Les figures du mouvement étaient issues des secteurs sociaux les moins compromis avec l’institution servile, et très particulièrement du monde des propriétaires terriens du Centro et d’Oriente. Si leur ralliement à la cause indépendantiste, et abolitionniste, est explicable par les mutations structurelles de la société, c’était surtout à des critères idéologiques qu’ils répondaient.
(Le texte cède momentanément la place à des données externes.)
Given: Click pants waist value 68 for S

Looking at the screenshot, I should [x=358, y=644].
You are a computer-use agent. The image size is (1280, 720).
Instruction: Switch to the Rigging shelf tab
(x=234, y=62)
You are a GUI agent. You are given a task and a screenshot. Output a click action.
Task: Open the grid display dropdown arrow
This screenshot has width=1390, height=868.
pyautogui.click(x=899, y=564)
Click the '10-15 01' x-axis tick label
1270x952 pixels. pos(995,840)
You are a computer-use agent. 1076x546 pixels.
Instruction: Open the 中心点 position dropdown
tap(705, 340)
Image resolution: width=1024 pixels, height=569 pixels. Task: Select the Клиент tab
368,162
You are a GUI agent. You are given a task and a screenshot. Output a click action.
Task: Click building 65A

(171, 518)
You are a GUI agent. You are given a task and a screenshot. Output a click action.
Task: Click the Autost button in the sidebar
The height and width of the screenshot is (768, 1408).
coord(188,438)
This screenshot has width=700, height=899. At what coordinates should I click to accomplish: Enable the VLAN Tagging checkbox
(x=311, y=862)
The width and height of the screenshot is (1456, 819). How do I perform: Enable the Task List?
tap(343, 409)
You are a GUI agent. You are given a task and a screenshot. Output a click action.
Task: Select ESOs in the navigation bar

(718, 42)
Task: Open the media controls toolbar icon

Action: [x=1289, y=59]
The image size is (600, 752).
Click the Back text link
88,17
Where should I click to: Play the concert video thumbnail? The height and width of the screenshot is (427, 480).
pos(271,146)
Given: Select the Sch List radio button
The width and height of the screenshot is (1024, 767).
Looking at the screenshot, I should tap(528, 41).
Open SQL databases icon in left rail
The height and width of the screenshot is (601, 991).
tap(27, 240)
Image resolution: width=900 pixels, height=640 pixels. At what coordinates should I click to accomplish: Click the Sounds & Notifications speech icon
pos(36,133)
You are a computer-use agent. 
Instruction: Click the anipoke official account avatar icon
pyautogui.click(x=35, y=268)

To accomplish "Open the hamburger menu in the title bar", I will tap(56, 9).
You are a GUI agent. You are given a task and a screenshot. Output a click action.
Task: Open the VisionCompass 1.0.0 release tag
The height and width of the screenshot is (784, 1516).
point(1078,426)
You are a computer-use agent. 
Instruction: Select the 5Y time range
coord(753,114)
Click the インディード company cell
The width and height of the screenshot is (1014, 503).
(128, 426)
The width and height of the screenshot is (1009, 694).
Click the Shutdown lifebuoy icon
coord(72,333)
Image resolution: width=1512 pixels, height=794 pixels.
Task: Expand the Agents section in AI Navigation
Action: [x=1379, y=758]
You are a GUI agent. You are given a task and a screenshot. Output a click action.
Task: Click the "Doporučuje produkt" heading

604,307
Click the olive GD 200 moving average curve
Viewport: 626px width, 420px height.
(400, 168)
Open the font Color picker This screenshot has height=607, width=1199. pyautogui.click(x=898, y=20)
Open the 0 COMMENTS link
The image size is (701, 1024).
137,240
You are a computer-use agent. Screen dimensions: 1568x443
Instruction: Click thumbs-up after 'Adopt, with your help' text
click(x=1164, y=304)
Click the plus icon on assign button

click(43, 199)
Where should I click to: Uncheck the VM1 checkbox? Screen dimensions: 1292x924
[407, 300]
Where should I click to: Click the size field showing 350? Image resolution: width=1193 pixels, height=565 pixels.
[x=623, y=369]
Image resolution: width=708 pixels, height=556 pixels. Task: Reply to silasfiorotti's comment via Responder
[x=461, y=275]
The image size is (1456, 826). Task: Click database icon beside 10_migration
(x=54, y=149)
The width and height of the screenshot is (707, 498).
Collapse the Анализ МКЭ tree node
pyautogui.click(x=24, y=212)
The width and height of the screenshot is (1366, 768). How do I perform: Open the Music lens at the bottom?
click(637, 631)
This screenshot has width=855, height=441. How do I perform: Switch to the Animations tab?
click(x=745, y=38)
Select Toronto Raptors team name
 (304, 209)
L’évolution des idées, le républicanisme, la laïcisation,

l’aspiration à une société plus moderne, plus proche des utopies du siècle les menèrent à remettre en cause l’édifice colonial et esclavagiste.

Le rôle formateur et fédérateur de la maçonnerie dans cette évolution fut primordial. Par ailleurs, dans une moindre mesure, la maçonnerie forma également des hommes non plus seulement issus de l’élite, mais des couches moyennes, blanches ou de couleur. Le cas de Maceo prend, à ce titre, valeur d’exemple et montre comment ces structures clandestines permirent la solidarisation de secteurs a priori sans contact ni projet commun. Néanmoins, la direction révolutionnaire et les cadres militaires appartenaient quasiment exclusivement à l’élite. Le contingent provenait de la paysannerie, des couches moyennes urbaines blanches et de couleur, des couches sociales les plus démunies, et de la population en esclavage.